The law states that a settlement agreement is valid if it relates to the “particular complaint”. The Court of Session has held in Bathgate v Technip Singapore PTE Ltd that, as the settlement agreement related “to the particular complaint”, Mr Bathgate could not pursue his claim even though he was not aware that the complaint existed at the time of signing the agreement.
Basic facts
Mr Bathgate, who had worked for many years as a Chief Officer, was made redundant in January 2017. He signed a settlement agreement which stated, among other things, that he could not bring a long list of tribunal claims (including age discrimination) against the company.
Clause 6.2 stated that the waiver applied “irrespective of whether or not, at the date of this Agreement, the Employee is or could be aware of such claims or have such claims in his express contemplation (including such claims of which the Employee becomes aware after the date of this Agreement in whole or in part as a result of new legislation or the development of common law)”.

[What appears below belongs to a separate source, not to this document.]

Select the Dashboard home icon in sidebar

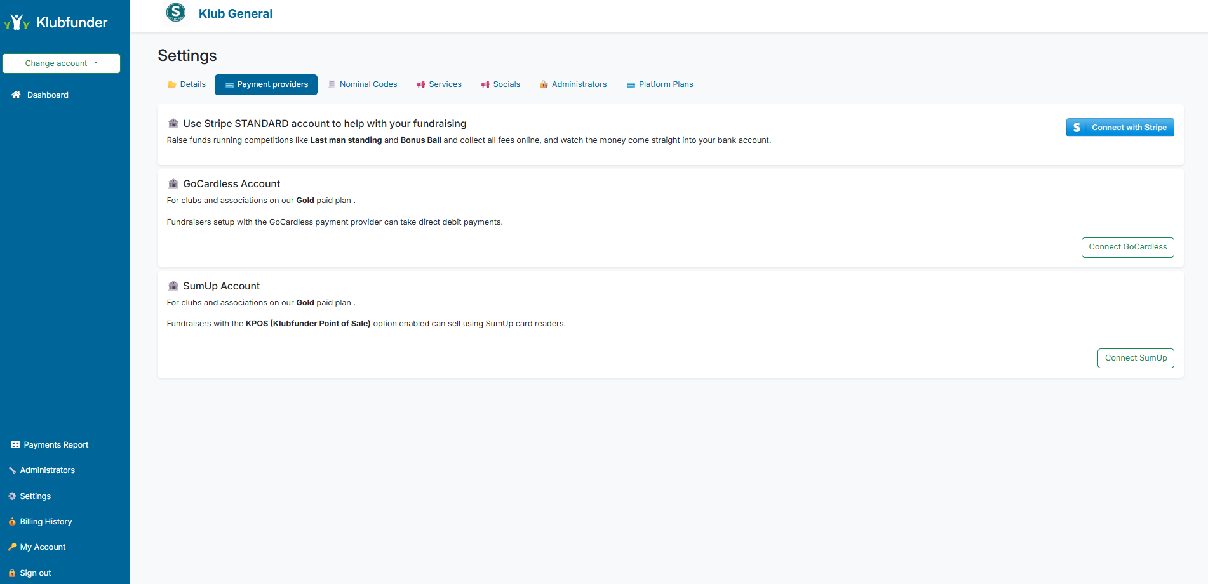click(x=15, y=95)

Mr Bathgate understood from talks with his employer that his redundancy payment would consist of an “enhanced redundancy and notice payment” to be paid at the end of January and an “additional payment” to be paid in June 2017. When he was informed in June that he did not qualify for the additional payment because of his age, he lodged claims for direct and indirect age discrimination. The company argued that his claims were invalidated by the settlement agreement, among other things.
Relevant law
Section 147(3)(b) of the Equality Act states that a settlement agreement is valid if it relates to the “particular complaint”.
Tribunal and EAT decisions
Relying on the decision in Hilton UK Hotels Ltd v McNaughton, the tribunal agreed with the company that Mr Bathgate’s claims were covered by the settlement agreement. Although it was a future claim, it related to “the particular complaint” in the sense that it was identified within the agreement “in plain and unequivocal terms”.

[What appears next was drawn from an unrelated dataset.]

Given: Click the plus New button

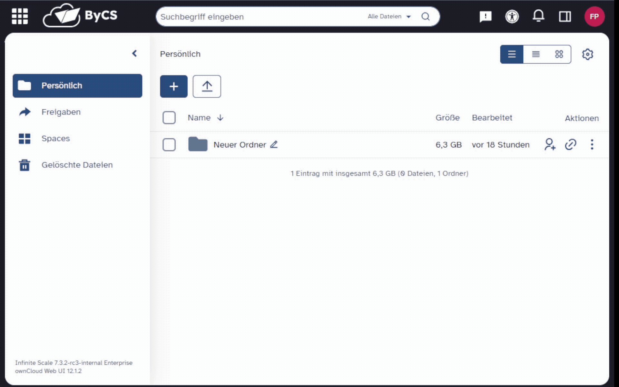Looking at the screenshot, I should 173,86.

The EAT disagreed, holding that the legislation did not permit waiver of a future claim (ELR 799). While the parties intended this result, the need for a qualifying settlement to “relate to the particular complaint” excluded these kinds of cases. In particular the agreement failed to identify the particular complaint because at the time it was signed, the alleged discrimination had not happened. The EAT distinguished Hilton Hotels as the circumstances giving rise to the claim in that case had occurred before the settlement agreement.
The company appealed, arguing that agreements under section 147 should be construed according to the same principles as any other contract. Here it was clear that the agreement was intended to cover claims of which the parties were unaware at the date of signing.
Decision of Court of Session
Allowing the appeal, the Court held that the legislative requirement for the contract to “relate to the particular complaint” did not mean that the parties had to be aware of the complaint at the time of the agreement.
However, as the statutory purpose of the legislation was to protect claimants from signing away their rights, an agreement could not just contain a generic expression such as “all statutory rights”. Instead, exclusions had to be more specific. The “particular complaint” in this case – age discrimination - had been specified in the agreement and was therefore excluded.
This was also the approach taken in Hilton Hotels which stated that a future claim of which an employee did not and could not have knowledge may be covered by a waiver where it is plain and unequivocal that this was intended.
Comment
The decision in Bathgate signals a return to a more certain position regarding the ambit of a settlement agreement. It confirms that provided potential claims are clearly identified in the agreement by reference to a generic description or the section of the relevant statute rather than a mere general waiver of all claims as a blanket approach, settlement agreements can be used to waive future claims. Whilst Bathgate is a Scottish case, and therefore not binding on tribunals in England and Wales, the law regarding settlement agreements is almost identical in Scotland and this decision is therefore likely to be highly persuasive in deciding future similar cases.